NEWS

Suspects in AIDS Drugs Scam Booted Out

TOMRIC News Agency (Dar es Salaam) - September 5, 2001
Tomric Correspondent
Dar Es Salaam

Tanzania has ordered two South Africans embroiled in the controversial clinical trials of an anti-AIDS drug to leave the country by this Saturday, the Daily News publication reports here today.
The two South Africans, Jacques Siegfried Zigi Visser and Khamalo Themba Bafana were arrested last July in connection with Virodene PO 58 and importation of four other drugs without official approval. As the efficacy of the drug had yet to be proven, the clinical trials raised fears that Tanzanians were being used as guinea.

Visser and Bafana work for the Virodene Pharmaceutical (Pty) Limited of South Africa, a firm involved in the disputed clinical trials of Virodene at the Lugalo Military General Hospital in Dar Es Salaam. The Permanent Secretary in the Ministry of Home Affairs, Mr. Bernard Mchomvu, told the Daily News yesterday that the two South Africans have been notified of the order to leave the country by this weekend.

He said: "Neither of the two South Africans has a legal immigration status. Their immigration permits have already expired and are required to leave the country as soon as possible." Mr. Bafana, according to the Mchomvu, relevant authorities including the ministries of Heath, and Defense and National Services as well as State House, had handled the issue involving the two South Africans.

The South African firm conducted clinical trials using Virodene PO 58 without approval from the National Institute for Medical Research (NIMR). The firm failed to meet NIMR requirements when its proposal was tabled, the Daily News says. Mr. Visser is the husband to Prof. Michelle Olga Pretoria, South Africa who is said to be the brains behind Virodene, a drug that was reportedly banned in South Africa in 1997.

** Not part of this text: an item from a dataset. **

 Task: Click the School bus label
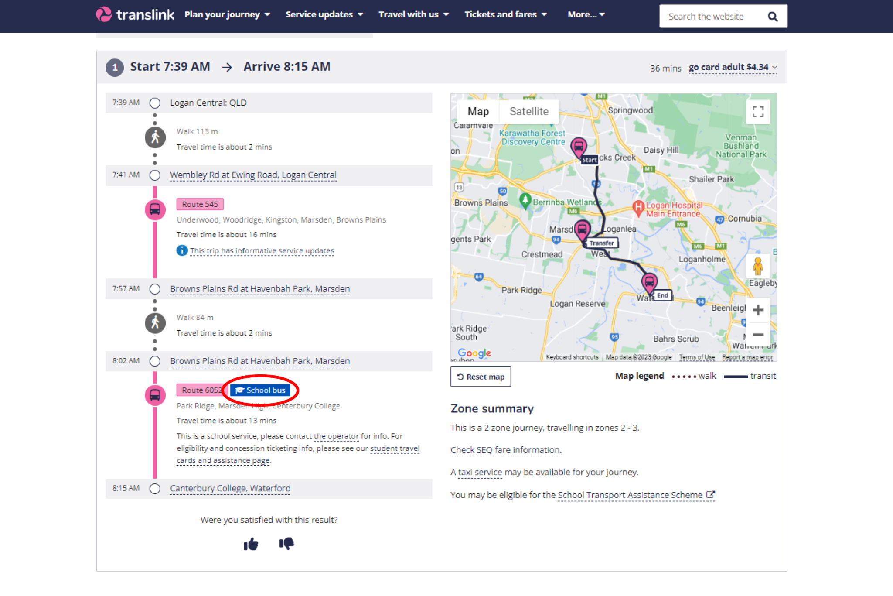point(261,390)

The drug triggered off widespread public outcry when attempts to try it on humans failed anti-retroviral tests in Britain and Germany, where it was found to be an industrial solvent, known as dimethlformaminde (DMF). After the company had failed to meet conditions, it then imported fourth other drugs, PO 59, PO 60, PO 61 and PO 62. None of the drugs were registered with the Pharmacy Board. Ministry of Health officials have confiscated the PO series in Shinyanga Region in northern Tanzania.

While the two officials awaited legal action, another firm, Enerkom Product (Pty) limited, brought into Tanzania drugs in a bid to carry out clinical tests on HIV/AIDS patients at Lugalo. Last month after South Africans were arrested as Pharmacy Board inspectors impounded documents and pharmaceutical relating to Virodene PO 58, a consignment containing cartons of Oxyhumate drugs was intercepted at the Dar Es Salaam International Airport (DIA).

The consignment was allegedly imported under the cover of the Chief of Defense Forces (CDF). A former senior army officer who had visited South Africa allegedly brought the virodene Pharmaceutical firm into the country.